(Entries from a dataset)
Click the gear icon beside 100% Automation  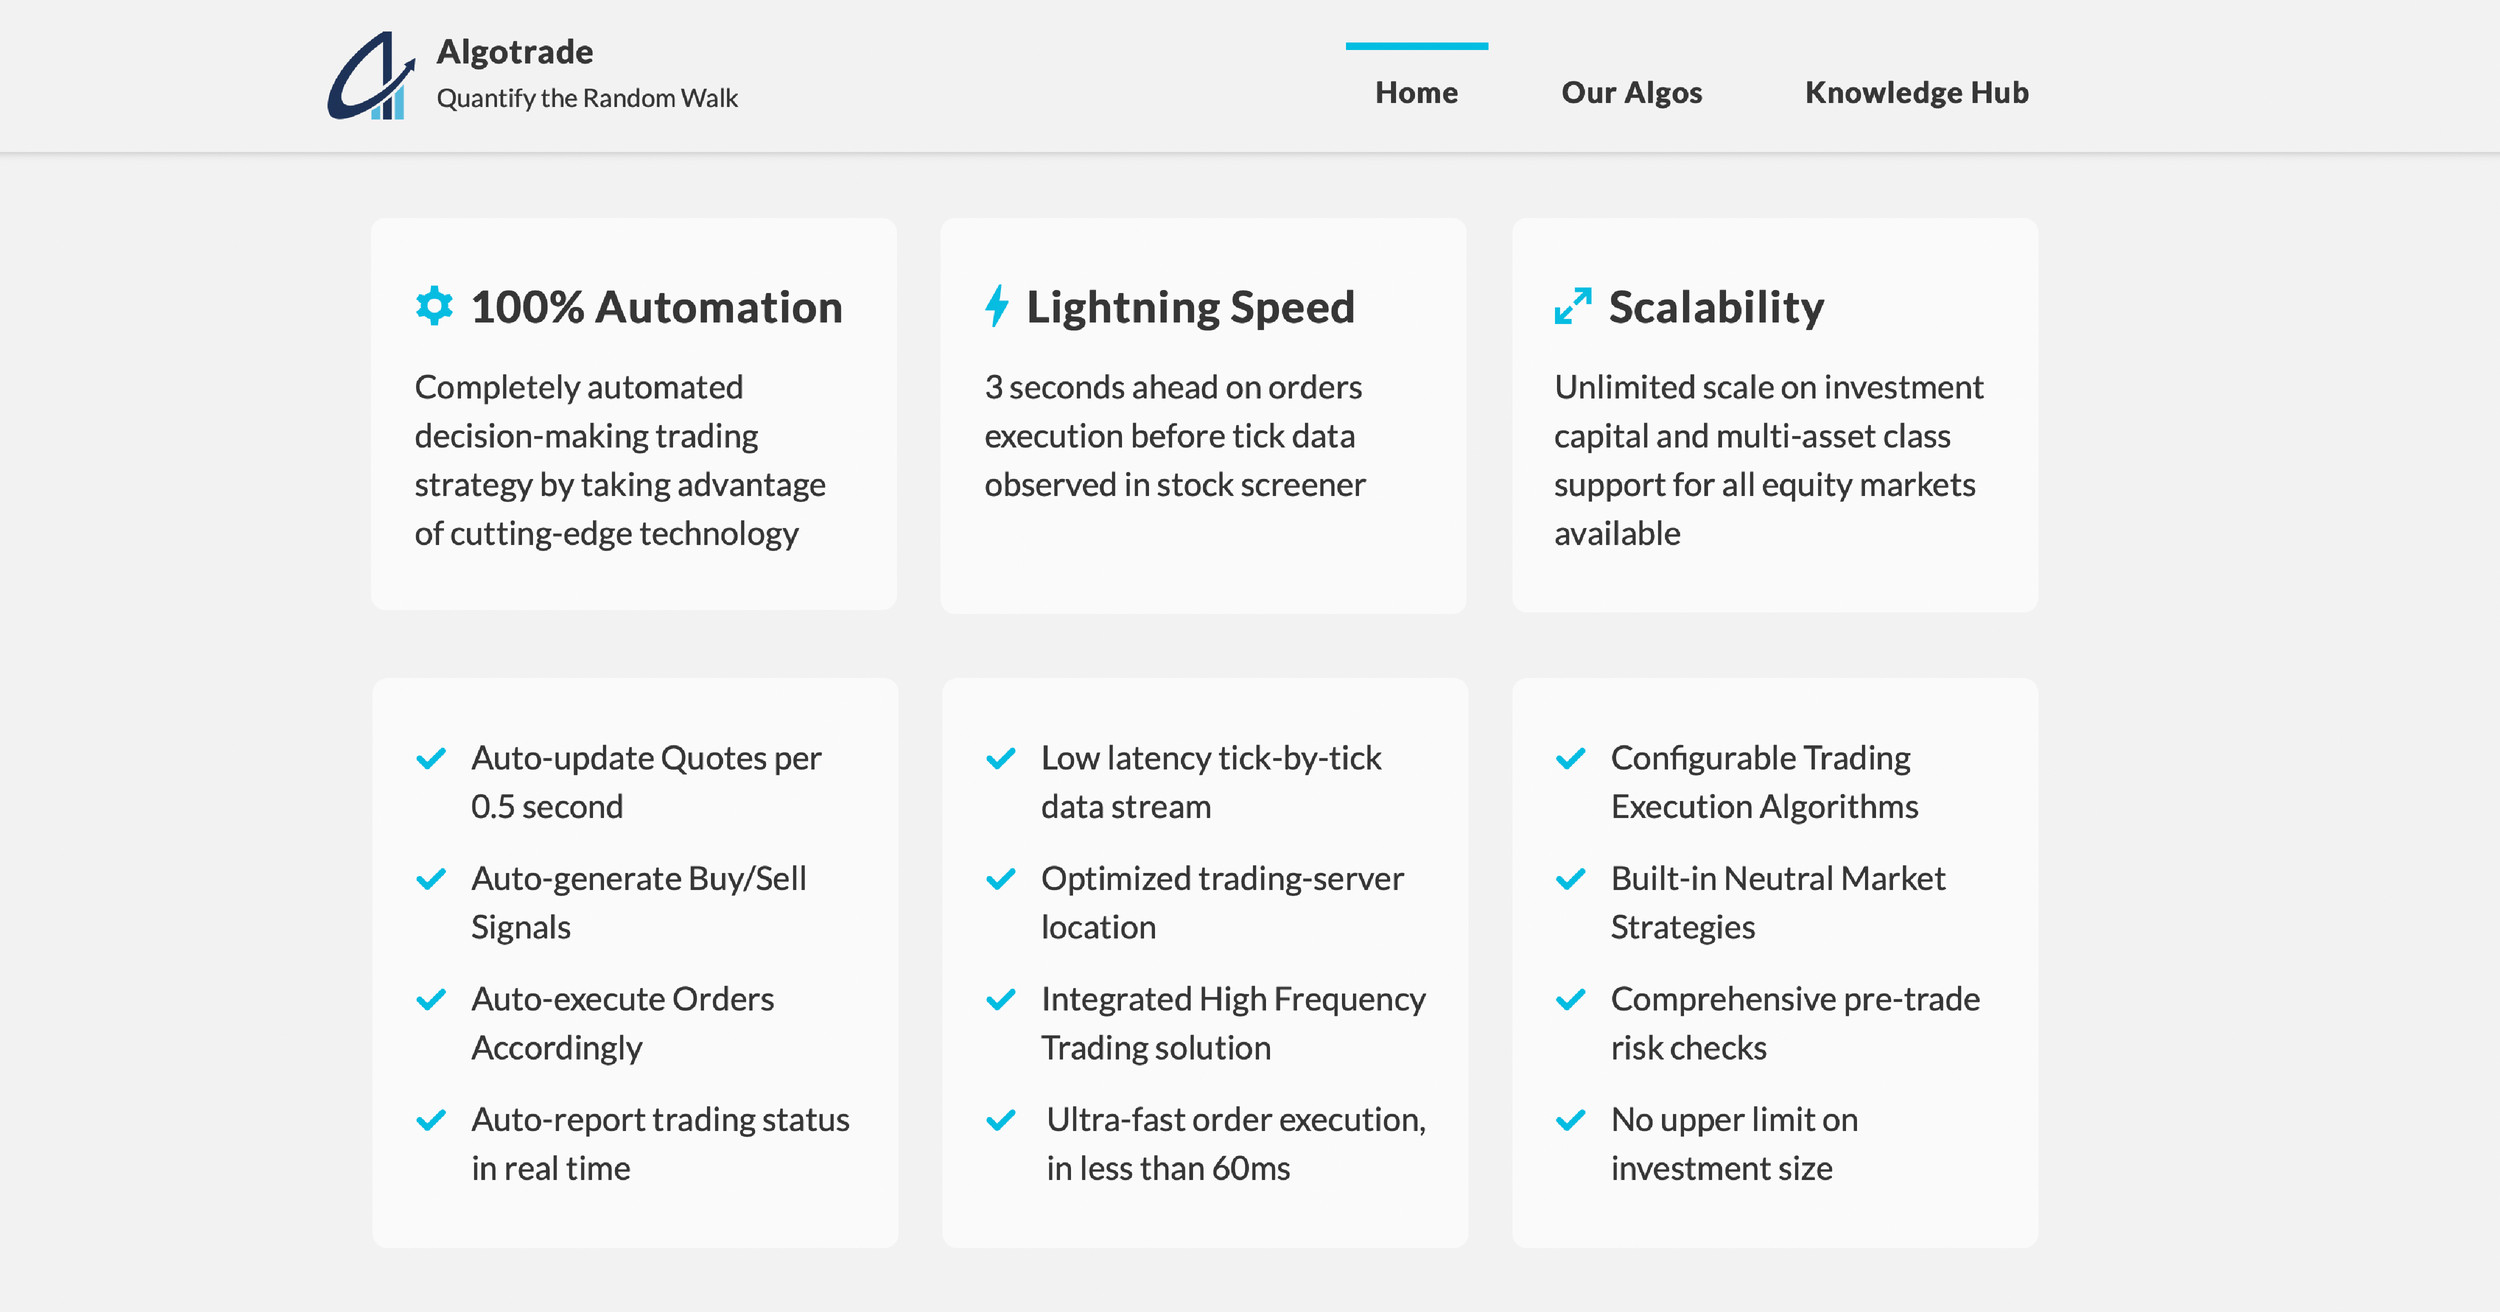tap(433, 307)
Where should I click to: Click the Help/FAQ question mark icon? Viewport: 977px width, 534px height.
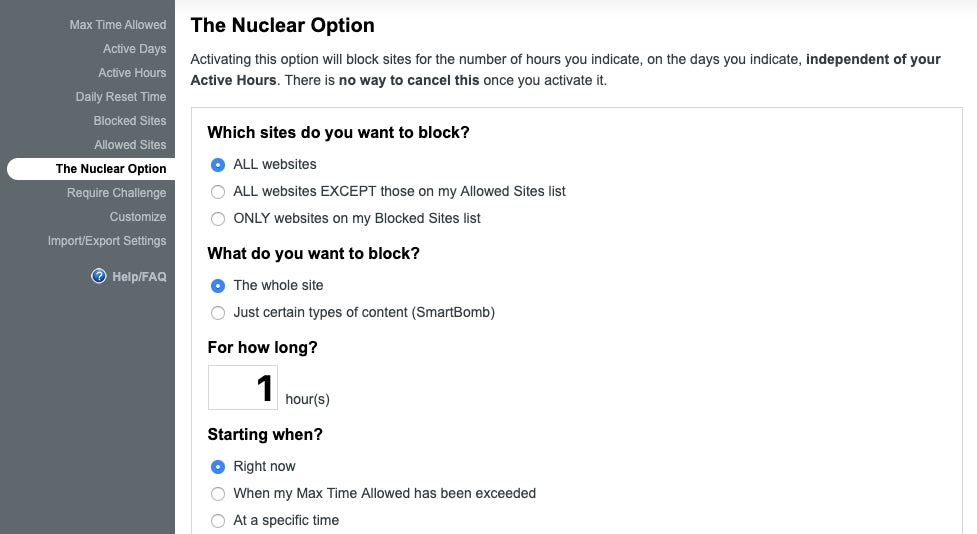coord(99,276)
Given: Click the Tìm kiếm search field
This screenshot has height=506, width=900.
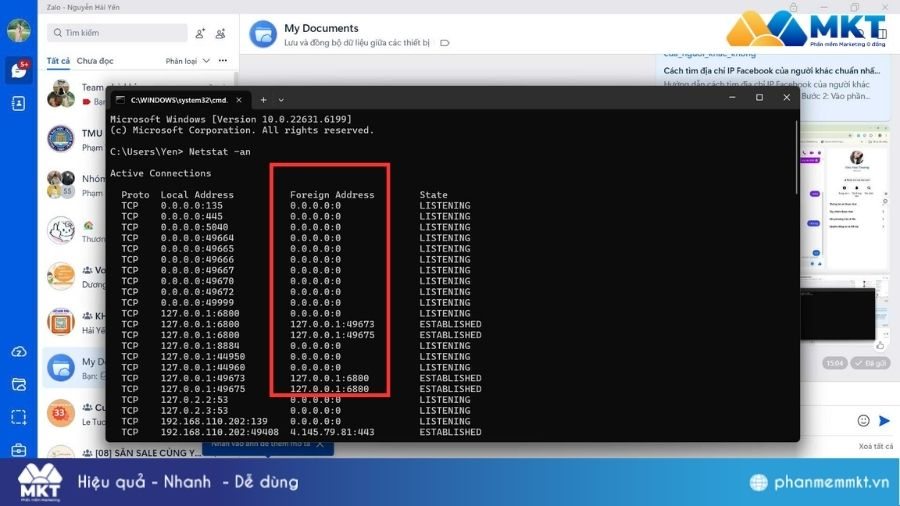Looking at the screenshot, I should tap(116, 33).
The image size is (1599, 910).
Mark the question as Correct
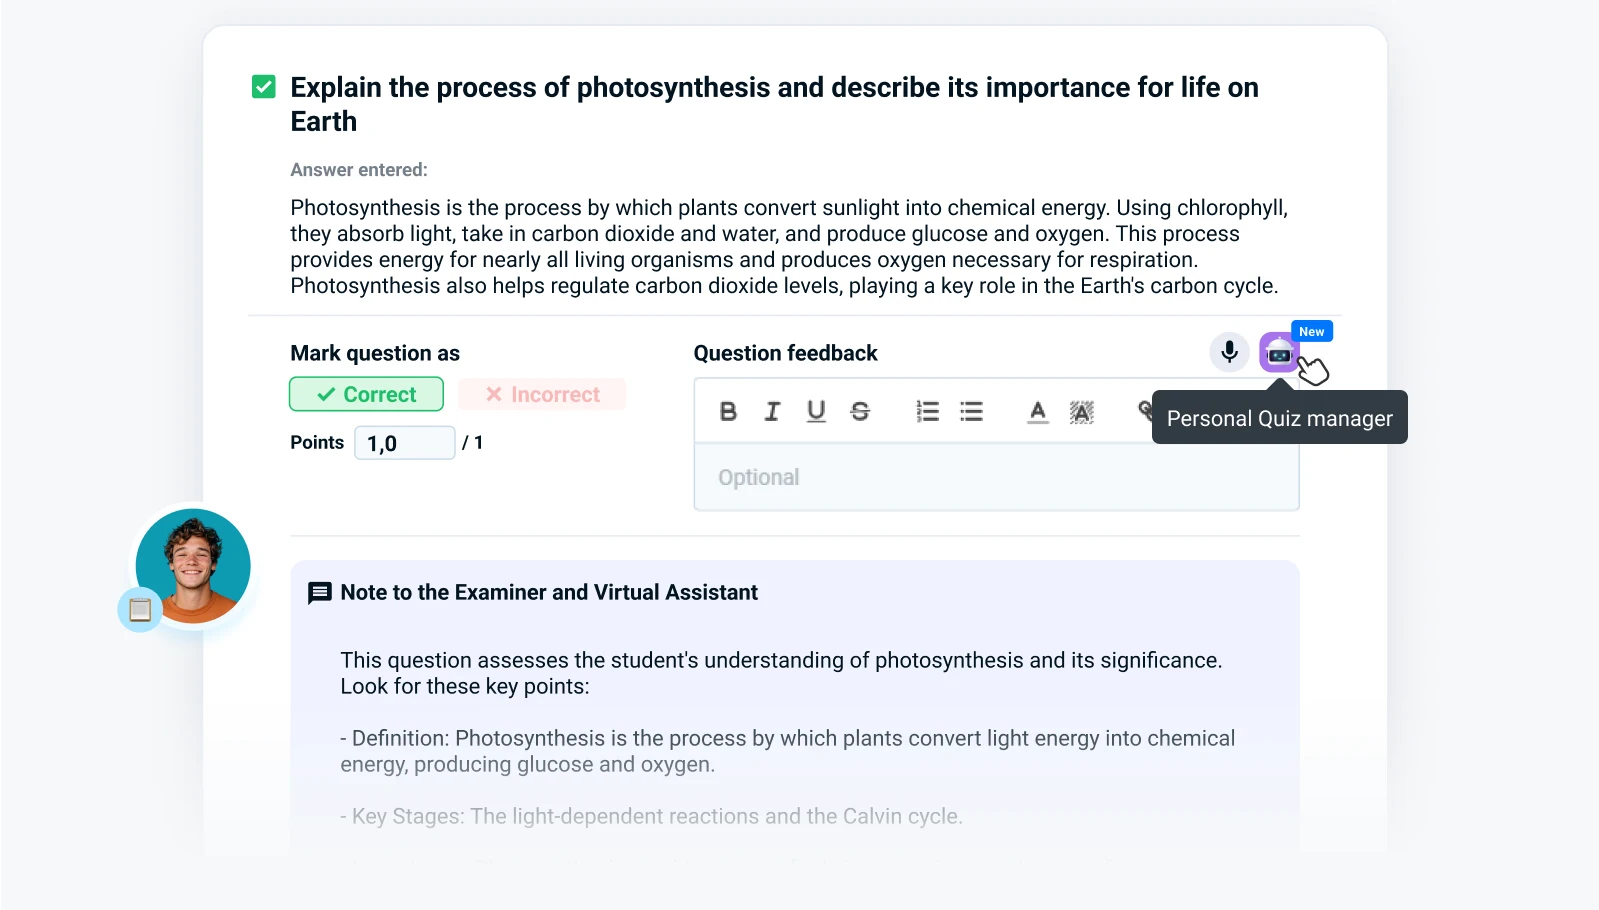[x=366, y=394]
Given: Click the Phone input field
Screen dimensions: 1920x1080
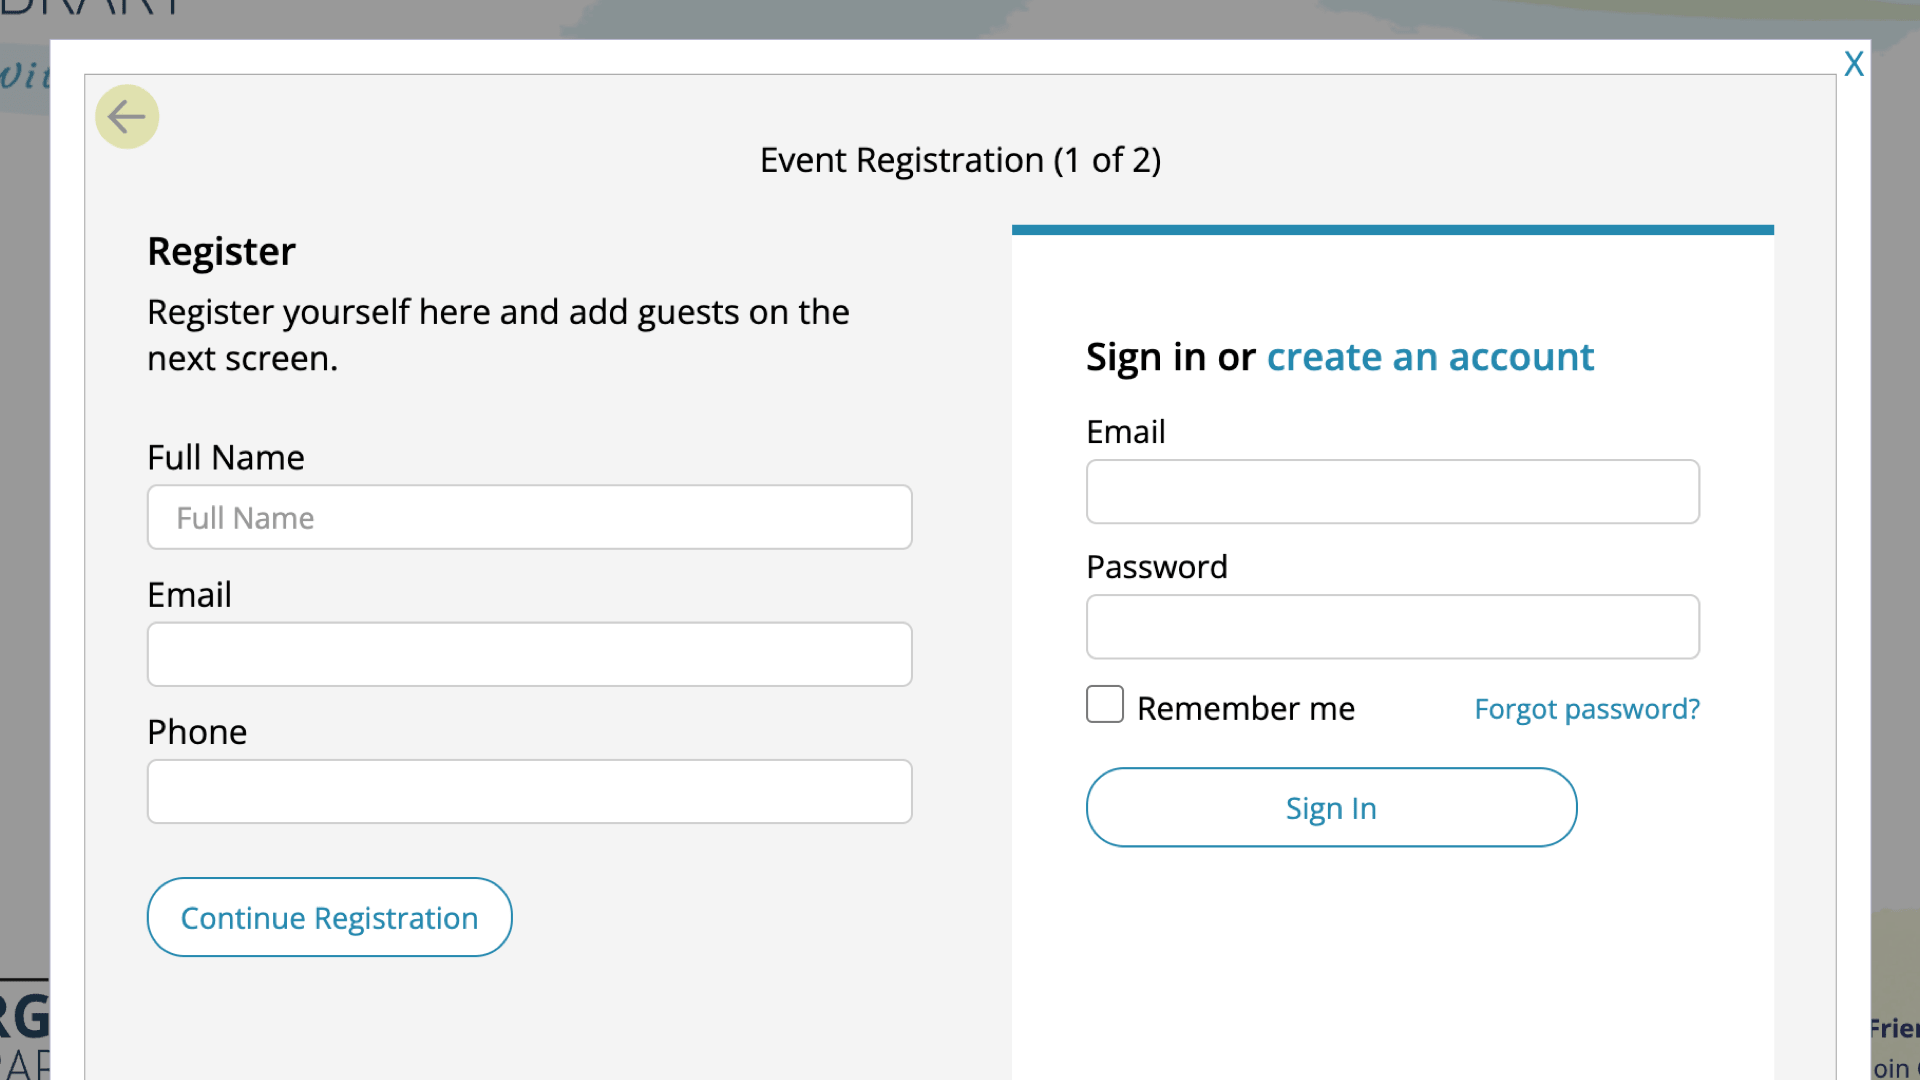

• **OBJECTIVE**
Rewrite the entries from the line that contains "Where should I" through the end of the entries, replacing "Given" with "Task" and changing nothing else. Leave the pictures out of your answer.

• **ANSWER FOR THE TASK**
Where should I click to: Click the Help/FAQ question mark icon? Viewport: 977px width, 534px height.
coord(99,276)
Task: Click the Tìm kiếm search field
This screenshot has height=506, width=900.
Looking at the screenshot, I should tap(116, 33).
The image size is (1599, 910).
Mark the question as Correct
[x=366, y=394]
Task: Click the Phone input field
Screen dimensions: 1920x1080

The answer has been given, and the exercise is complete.